Agreed. I haven't followed every bit of the play-by-play here, but OCSP (multi-)stapling appeared to me to be a good solution to both the end-user privacy concerns and to the performance concerns.


> A lot of engineers design by trying to think of the “ideal” system: something well-factored, near-infinitely scalable, elegantly distributed, and so on.

Was it Donald Knuth who said "premature optimization is that root of all evil"?

This article made this point very well, especially regarding the obsession with "scaling" in the SaaS world.

I've seen thousands and thousands of developer hours completely wasted, because developers were forced to massively overcomplicate greenfield code in anticipation of some entirely hypothetical future scaling requirement which either never materialized (95% of the time) or which did appear but in such a different form that the original solution only got in the way (remaining 5%).

John Ousterhout’s Philosophy of Software Design makes the case for simplicity in a book-length form. I really like how he emphasizes the importance of design simplicity for the maintainability of software; this is where I've seen it matter the most in practice.

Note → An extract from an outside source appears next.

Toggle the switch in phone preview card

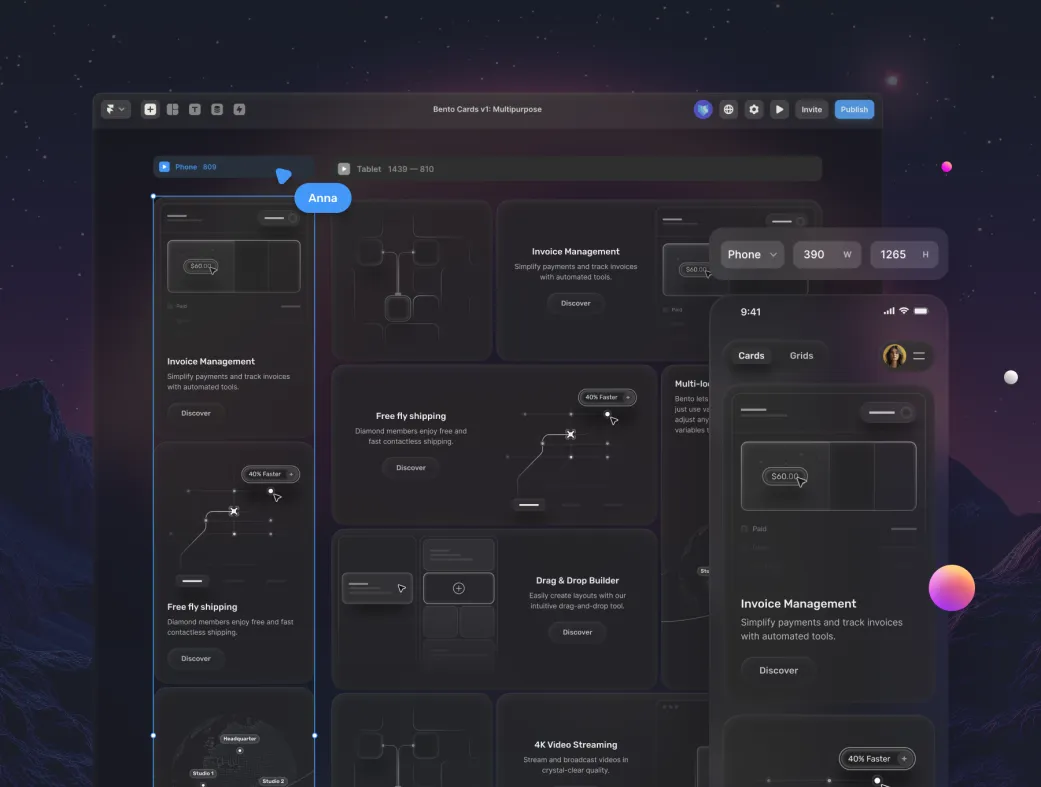tap(889, 412)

My current company is in that 5% part right now. Tremendous effort invested into the system, everyone involved was very proud of themselves. Unfortunately the way we actually needed to scale was almost completely untouched by any of this architecture astronomy, so we have both a terrifically complicated system - very difficult to change things without potential breakage or regression - AND it doesn't scale at all.

I don't mind, I don't blame people for not predicting the future - it's a tough game. But god the hubris and attitude we put up with until the crows came home to roost.


> Unfortunately the way we actually needed to scale was almost completely untouched by any of this architecture astronomy

"Architecture astronomy" 100%, I love this phrase. Did you come up with it?

> But god the hubris and attitude we put up with until the crows came home to roost.

I feel this, I feel this.


thanks for sharing and I couldn't agree more.

I assume you mean astrology (prophecy), not astronomy (science)?


> I assume you mean astrology (prophecy), not astronomy (science)?

I took "astronomy" as an allusion to the fact that @atomicnumber3's team was metaphorically peering at their scaling needs through a telescope, an instrument with a very narrow field of view.